This basketball dataset was acquired under the Walloon region project DeepSport, using the Keemotion system installed in multiple arenas.

Terms of use

This dataset is made available for non-commercial research only under the licence cc-by-nc-sa.

We kindly ask you to mention related publications of the ISPGroup (see bottom of the page) when using this dataset (in publications, video demonstrations…).

Dataset format

The dataset is composed of images file (in .png format), keypoint ground-truth files (in .json format) and masks ground-truth files (in .png format).

Images: The dataset is composed of pairs of successive images captured in different basketball arenas during professional games. The cameras capture a fixed part of the basketball court and have a resolution between 2Mpx and 5Mpx. The resulting images have a definition varying between 65px/m (furthest point on court in the arena with the lowest resolution cameras) and 265px/m (closest point on court in the arena with the highest resolution cameras). The delay between the two successive images is 40ms.

Ground-truth

Keypoints Ground-Truth: Keypoints Ground-Truth are stored in json files as a list of annotations with multiple attributes.

Ball keypoint:

  • type: “Ball”
  • camera: The camera index on which the ball has been annotated (starting at 0)
  • position: The (x,y) position of the center of the ball in the image
  • visible: A boolean stating if at least half of the ball surface is visible

Human poses:

  • type: “Player”
  • camera: The camera index on which the human has been annotated (starting at 0)
  • head: The (x,y) position of the center of the head in the image space
  • hips: The (x,y) position of the center of the hips in the image space
  • foot1: The (x,y) position of one foot in the image space (no left/right consideration)
  • foot2: The (x,y) position of the other foot in the image space (no left/right consideration)

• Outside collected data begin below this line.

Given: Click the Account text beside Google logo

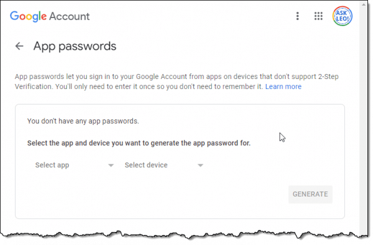Looking at the screenshot, I should pos(70,16).
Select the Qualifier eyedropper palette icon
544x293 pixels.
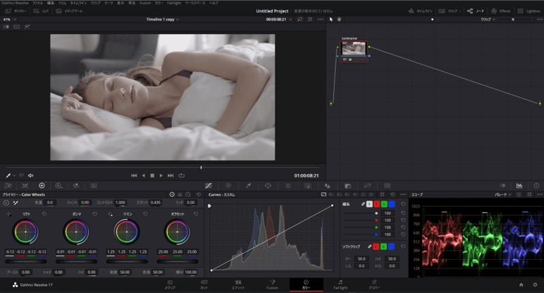point(248,185)
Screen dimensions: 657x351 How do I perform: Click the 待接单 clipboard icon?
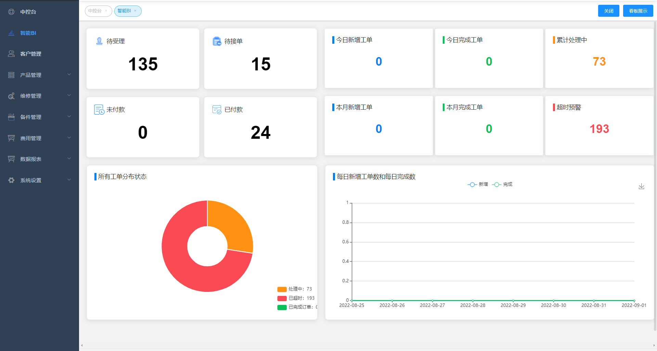point(217,41)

Note on Object Keypoint Similarity: To compute OKS, the standard deviation of the unnormalized Gaussian trough which the euclidian distance between predicted and annotated keypoints is passed should be sκi, where s is the object scale and κi is a per-keypont constant that controls falloff. We measured the following values:

  • ball: κ = 0.06
  • head: κ = 0.12
  • hips: κ = 0.16
  • feet: κ = 0.08

Segmentation Ground-Truth: Mask segmentation is stored in a png file where each pixel correspond to one single instance. The class is given by the 4th digit and the instance ID (starting at 1) is given by the 1st digit:

  • Unlabelled class: 0
  • Human class: 1
  • Ball class: 3

Dataset

A public subset is made available on Kaggle. Additional images and annotations can be provided on demand.

Acknowledgments

This basketball dataset was acquired under the Walloon region project DeepSport, using the Keemotion system installed in multiple arenas.
We would like to thanks both Keemotion for letting us use their system for raw image acquisition during live productions, and the LNB for the rights on their images.